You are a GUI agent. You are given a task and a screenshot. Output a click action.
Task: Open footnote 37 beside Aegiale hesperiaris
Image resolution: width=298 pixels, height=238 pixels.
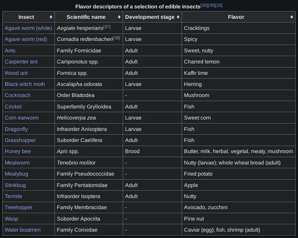[x=107, y=27]
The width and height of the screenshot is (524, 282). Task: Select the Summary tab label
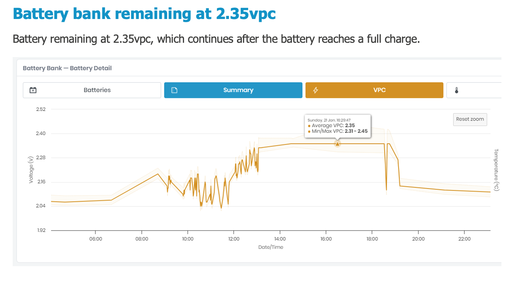tap(238, 90)
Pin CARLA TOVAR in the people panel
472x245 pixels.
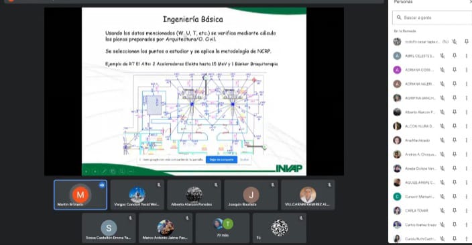[455, 210]
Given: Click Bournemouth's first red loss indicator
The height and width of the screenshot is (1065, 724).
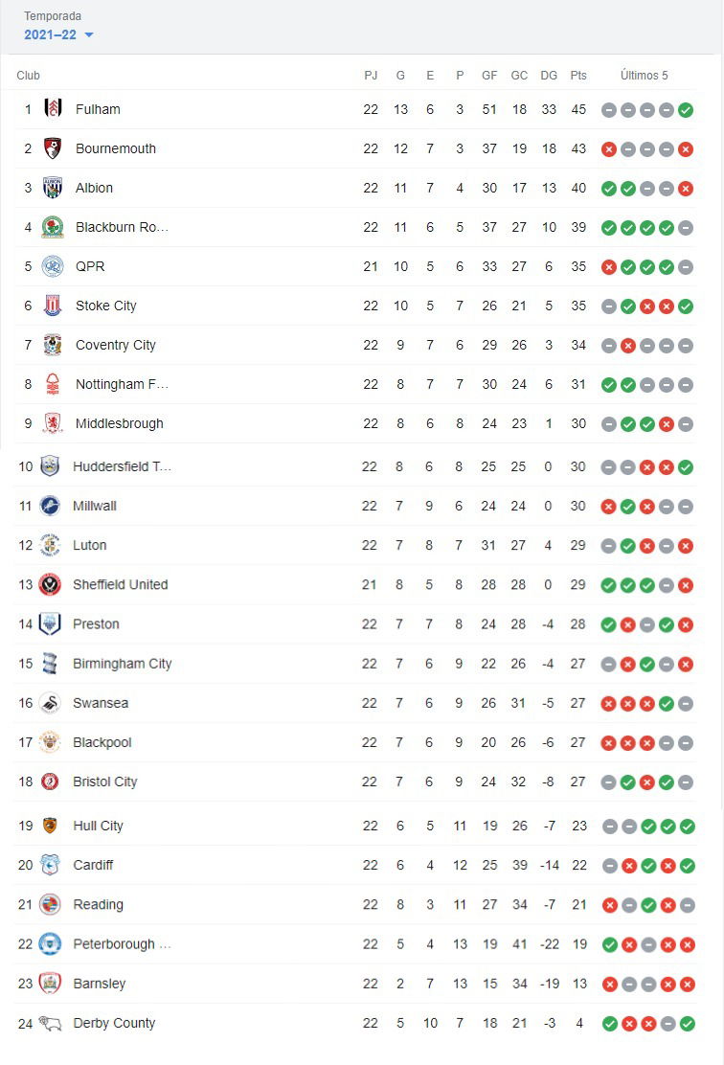Looking at the screenshot, I should pyautogui.click(x=609, y=148).
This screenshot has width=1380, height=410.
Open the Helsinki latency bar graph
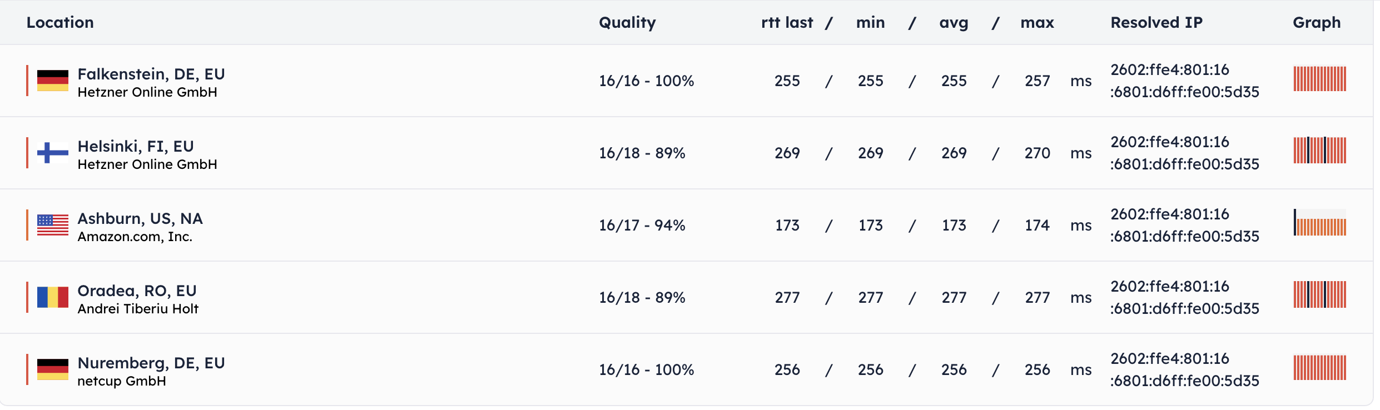[x=1319, y=151]
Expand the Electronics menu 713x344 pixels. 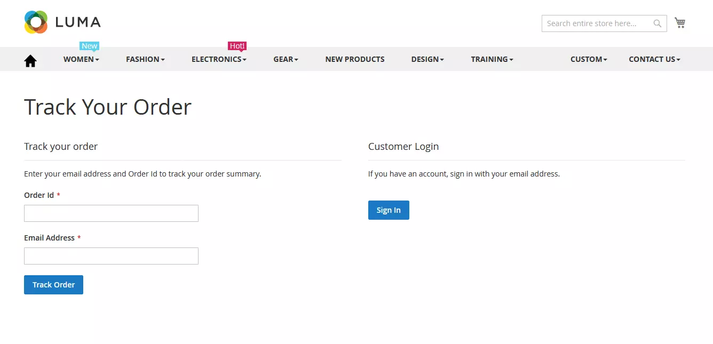(219, 59)
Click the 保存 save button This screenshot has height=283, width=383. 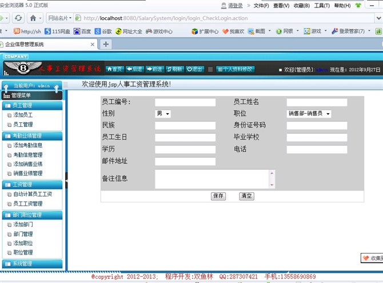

+ + + + + + +

What you should do = Using the entries above, transcribe every line from the line containing "Image resolution: width=298" through the line containing "This screenshot has width=1380, height=410.". Do not copy pictures.

Exercise solution =
Image resolution: width=298 pixels, height=238 pixels.
[x=107, y=27]
The width and height of the screenshot is (524, 282). Task: Select the Summary tab label
tap(238, 90)
Pin CARLA TOVAR in the people panel
472x245 pixels.
[455, 210]
Given: Click Bournemouth's first red loss indicator
The height and width of the screenshot is (1065, 724).
Looking at the screenshot, I should pyautogui.click(x=609, y=148).
This screenshot has width=1380, height=410.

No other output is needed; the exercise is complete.